* **Task**: Since only part of the material below is wanted, output exactly the lines from the one with "Instruction: Go to page 2 of prompts" up to and including the one with "This screenshot has width=828, height=466.".
Content starts
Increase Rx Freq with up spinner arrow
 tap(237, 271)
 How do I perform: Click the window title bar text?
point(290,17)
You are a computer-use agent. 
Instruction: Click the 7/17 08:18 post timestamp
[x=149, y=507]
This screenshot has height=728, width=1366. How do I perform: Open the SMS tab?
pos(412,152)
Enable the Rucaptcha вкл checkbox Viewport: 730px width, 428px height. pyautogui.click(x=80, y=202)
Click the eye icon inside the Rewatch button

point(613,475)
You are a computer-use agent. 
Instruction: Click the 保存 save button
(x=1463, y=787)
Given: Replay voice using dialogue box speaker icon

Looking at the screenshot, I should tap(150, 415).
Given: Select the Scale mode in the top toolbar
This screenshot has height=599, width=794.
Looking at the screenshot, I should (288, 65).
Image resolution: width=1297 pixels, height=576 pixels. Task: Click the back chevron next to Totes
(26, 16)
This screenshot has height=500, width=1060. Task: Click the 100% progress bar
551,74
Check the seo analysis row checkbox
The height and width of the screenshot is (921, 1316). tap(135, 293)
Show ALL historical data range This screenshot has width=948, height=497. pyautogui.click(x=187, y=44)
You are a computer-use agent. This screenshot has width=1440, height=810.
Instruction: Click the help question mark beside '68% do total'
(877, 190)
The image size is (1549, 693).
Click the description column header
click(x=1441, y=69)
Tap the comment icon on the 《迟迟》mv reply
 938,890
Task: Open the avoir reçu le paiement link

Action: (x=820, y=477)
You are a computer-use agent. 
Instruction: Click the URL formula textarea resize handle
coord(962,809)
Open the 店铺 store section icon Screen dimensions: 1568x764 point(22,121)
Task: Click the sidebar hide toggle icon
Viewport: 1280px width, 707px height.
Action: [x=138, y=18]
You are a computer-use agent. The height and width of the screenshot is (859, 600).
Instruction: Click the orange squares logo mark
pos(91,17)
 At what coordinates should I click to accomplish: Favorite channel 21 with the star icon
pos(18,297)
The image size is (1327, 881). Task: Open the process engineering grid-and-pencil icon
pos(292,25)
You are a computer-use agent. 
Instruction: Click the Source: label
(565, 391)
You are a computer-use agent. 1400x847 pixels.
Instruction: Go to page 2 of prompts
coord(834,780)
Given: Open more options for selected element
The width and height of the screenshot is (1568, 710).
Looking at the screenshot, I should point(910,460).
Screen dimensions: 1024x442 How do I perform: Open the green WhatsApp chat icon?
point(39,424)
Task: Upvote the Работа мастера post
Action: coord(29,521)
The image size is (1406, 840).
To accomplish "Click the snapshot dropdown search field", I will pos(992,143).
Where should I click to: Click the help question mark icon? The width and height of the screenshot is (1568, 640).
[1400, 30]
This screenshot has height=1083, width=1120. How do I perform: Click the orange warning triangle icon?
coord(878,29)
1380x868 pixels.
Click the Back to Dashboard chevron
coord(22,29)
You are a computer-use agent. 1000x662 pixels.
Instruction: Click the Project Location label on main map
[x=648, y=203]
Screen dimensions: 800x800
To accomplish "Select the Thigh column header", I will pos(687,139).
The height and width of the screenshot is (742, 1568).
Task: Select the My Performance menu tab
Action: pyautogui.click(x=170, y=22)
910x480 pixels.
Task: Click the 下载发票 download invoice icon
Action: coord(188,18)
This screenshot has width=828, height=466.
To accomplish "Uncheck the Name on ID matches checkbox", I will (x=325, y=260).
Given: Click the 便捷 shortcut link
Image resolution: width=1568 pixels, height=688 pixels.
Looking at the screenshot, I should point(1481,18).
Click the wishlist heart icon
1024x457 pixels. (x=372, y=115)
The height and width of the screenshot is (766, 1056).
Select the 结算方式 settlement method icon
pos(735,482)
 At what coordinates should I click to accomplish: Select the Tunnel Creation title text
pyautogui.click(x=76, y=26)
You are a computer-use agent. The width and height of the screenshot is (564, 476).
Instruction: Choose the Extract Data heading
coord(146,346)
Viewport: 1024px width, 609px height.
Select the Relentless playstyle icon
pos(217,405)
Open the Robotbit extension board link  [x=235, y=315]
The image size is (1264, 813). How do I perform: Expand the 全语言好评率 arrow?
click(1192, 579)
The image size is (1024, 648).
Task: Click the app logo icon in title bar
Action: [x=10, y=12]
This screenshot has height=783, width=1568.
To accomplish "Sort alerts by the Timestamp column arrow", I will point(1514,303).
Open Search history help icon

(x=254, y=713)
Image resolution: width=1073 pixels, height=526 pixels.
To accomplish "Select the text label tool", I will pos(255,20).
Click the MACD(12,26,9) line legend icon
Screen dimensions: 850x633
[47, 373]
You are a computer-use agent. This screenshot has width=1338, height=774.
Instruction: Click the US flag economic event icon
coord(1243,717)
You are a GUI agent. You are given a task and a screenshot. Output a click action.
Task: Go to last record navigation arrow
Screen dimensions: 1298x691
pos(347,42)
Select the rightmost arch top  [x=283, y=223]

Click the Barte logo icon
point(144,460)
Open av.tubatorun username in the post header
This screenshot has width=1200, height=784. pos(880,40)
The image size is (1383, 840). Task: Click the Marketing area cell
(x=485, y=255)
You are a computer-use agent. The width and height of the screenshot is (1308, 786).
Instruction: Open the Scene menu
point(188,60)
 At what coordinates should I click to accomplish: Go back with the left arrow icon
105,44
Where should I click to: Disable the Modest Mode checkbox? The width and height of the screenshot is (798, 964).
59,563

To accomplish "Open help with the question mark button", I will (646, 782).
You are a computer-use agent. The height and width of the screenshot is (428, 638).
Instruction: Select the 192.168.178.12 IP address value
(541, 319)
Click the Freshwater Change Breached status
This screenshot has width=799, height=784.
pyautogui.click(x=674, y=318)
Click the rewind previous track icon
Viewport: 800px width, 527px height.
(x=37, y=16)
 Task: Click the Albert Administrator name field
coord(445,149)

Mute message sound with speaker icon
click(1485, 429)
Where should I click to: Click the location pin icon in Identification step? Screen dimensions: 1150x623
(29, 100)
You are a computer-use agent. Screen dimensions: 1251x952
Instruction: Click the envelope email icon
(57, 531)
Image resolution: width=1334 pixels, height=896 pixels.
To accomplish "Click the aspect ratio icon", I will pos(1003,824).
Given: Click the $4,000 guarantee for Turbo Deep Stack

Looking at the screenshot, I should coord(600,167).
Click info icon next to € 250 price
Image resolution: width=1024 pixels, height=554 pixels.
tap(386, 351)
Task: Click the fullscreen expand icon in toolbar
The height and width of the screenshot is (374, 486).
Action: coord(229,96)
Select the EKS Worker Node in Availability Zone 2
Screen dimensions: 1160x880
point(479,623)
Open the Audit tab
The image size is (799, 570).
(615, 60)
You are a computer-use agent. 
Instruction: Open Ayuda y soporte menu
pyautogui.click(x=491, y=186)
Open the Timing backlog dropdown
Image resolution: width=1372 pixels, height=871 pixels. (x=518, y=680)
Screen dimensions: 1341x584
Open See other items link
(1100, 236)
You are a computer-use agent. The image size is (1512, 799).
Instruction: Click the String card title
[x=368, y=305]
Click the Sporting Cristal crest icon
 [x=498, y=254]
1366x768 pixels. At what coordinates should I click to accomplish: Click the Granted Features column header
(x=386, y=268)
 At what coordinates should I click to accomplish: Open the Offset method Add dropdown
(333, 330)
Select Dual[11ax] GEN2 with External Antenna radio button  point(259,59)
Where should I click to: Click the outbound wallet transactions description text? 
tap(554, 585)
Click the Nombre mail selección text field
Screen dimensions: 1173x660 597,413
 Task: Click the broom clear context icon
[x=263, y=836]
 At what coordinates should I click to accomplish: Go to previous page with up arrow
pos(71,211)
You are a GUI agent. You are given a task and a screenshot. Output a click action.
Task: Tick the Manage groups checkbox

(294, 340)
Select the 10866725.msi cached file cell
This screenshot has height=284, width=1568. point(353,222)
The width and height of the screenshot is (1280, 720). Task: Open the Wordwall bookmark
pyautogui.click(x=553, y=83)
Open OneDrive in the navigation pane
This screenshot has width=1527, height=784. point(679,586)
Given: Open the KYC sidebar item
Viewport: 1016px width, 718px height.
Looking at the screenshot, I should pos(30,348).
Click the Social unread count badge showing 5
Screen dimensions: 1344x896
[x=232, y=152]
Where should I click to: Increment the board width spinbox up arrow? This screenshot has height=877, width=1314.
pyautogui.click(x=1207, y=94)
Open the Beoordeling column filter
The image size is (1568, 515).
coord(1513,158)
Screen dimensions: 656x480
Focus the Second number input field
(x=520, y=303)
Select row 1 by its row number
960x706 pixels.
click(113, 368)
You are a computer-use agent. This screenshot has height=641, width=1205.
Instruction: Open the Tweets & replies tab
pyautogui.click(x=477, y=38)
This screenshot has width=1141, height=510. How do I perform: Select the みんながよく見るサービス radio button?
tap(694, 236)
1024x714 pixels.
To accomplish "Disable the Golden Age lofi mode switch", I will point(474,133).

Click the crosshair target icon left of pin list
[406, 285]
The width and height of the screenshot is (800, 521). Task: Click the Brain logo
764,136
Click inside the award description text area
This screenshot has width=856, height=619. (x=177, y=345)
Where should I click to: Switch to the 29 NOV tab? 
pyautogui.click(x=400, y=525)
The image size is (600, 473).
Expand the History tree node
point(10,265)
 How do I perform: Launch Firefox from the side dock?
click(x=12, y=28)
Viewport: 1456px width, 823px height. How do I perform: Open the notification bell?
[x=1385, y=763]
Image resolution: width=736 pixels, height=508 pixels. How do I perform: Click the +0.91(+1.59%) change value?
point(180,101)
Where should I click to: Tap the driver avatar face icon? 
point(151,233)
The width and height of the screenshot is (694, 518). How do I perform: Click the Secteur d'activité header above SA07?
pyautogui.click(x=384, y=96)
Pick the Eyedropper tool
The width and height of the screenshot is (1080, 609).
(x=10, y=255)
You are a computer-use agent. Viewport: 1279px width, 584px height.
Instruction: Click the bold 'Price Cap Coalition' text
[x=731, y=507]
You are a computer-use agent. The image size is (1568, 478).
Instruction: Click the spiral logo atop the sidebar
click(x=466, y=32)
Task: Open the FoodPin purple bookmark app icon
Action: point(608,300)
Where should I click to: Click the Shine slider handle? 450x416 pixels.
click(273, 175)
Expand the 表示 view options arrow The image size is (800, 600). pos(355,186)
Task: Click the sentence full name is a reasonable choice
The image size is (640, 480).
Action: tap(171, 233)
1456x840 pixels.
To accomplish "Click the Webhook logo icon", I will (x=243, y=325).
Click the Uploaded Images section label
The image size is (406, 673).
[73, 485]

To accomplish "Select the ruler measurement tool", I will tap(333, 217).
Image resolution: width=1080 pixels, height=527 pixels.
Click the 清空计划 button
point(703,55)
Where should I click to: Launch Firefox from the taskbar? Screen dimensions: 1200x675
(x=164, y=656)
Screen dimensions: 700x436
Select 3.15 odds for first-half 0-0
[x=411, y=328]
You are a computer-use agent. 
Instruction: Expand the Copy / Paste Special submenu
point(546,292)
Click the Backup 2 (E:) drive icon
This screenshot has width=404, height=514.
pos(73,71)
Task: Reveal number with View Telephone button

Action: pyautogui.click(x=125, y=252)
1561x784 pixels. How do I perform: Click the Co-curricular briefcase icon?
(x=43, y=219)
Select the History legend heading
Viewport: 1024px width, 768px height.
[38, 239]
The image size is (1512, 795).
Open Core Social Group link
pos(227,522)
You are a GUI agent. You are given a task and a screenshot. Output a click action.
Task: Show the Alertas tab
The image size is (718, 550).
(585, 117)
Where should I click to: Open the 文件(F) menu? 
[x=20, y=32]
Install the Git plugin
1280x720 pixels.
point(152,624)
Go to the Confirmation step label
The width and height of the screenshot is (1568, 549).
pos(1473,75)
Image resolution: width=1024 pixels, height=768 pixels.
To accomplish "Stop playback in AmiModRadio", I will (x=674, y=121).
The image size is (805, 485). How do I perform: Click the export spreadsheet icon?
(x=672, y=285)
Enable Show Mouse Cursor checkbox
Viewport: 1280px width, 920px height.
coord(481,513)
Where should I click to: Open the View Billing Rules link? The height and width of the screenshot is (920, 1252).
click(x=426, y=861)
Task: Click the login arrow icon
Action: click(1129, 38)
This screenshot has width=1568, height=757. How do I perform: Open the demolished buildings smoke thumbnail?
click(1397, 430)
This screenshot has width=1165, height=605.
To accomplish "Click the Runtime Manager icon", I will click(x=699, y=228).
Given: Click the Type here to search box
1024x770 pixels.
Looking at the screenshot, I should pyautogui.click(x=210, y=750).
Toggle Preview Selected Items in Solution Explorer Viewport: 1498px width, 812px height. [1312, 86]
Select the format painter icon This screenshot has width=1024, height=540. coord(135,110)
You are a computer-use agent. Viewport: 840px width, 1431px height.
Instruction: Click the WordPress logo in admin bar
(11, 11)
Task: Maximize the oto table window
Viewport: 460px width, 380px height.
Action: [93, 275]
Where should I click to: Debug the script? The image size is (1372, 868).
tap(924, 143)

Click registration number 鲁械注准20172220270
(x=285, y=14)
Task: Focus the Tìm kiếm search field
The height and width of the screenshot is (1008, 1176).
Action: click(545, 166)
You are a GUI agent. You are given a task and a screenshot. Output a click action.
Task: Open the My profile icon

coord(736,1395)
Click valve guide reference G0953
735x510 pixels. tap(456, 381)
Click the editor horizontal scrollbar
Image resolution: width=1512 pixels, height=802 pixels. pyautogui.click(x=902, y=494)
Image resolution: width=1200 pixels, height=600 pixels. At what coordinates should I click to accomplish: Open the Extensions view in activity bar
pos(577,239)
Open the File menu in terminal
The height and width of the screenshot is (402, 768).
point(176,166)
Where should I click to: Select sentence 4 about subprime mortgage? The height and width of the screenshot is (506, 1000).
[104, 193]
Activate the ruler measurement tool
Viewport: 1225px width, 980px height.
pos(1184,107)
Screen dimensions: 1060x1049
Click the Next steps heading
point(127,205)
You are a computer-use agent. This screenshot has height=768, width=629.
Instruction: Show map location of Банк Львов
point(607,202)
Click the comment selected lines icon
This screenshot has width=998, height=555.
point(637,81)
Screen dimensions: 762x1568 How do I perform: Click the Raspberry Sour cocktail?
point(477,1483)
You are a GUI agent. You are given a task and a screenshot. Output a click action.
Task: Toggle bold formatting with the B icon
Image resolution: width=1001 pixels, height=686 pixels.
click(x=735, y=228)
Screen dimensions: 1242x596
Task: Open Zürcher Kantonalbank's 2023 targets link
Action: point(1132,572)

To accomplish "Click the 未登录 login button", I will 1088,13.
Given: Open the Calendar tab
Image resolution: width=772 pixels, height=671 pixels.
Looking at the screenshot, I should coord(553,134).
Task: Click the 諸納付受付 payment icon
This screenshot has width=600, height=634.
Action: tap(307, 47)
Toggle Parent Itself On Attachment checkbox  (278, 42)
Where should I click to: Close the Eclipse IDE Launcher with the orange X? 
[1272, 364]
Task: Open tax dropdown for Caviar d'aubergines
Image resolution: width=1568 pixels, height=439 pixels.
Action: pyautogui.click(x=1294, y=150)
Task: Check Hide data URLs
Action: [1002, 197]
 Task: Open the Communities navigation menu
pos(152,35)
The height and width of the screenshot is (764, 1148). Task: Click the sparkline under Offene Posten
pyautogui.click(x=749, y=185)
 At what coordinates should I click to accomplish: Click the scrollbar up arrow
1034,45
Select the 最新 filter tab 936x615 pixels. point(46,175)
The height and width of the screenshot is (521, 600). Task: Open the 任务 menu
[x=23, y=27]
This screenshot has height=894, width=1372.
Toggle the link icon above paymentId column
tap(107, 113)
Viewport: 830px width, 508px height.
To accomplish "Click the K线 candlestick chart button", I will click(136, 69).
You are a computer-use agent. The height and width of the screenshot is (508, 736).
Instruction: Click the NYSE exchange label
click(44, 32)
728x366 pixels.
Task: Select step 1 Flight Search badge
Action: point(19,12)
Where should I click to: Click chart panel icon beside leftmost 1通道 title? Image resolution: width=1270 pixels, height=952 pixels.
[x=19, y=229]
Content ends
* **Solution to this exercise**:
Instruction: Go to page 2 of prompts
coord(834,780)
Given: Open more options for selected element
The width and height of the screenshot is (1568, 710).
Looking at the screenshot, I should point(910,460).
Screen dimensions: 1024x442 How do I perform: Open the green WhatsApp chat icon?
point(39,424)
Task: Upvote the Работа мастера post
Action: coord(29,521)
The image size is (1406, 840).
To accomplish "Click the snapshot dropdown search field", I will pos(992,143).
Where should I click to: Click the help question mark icon? The width and height of the screenshot is (1568, 640).
[1400, 30]
This screenshot has height=1083, width=1120. How do I perform: Click the orange warning triangle icon?
coord(878,29)
1380x868 pixels.
Click the Back to Dashboard chevron
coord(22,29)
You are a computer-use agent. 1000x662 pixels.
Instruction: Click the Project Location label on main map
[x=648, y=203]
Screen dimensions: 800x800
To accomplish "Select the Thigh column header", I will pos(687,139).
The height and width of the screenshot is (742, 1568).
Task: Select the My Performance menu tab
Action: pyautogui.click(x=170, y=22)
910x480 pixels.
Task: Click the 下载发票 download invoice icon
Action: coord(188,18)
This screenshot has width=828, height=466.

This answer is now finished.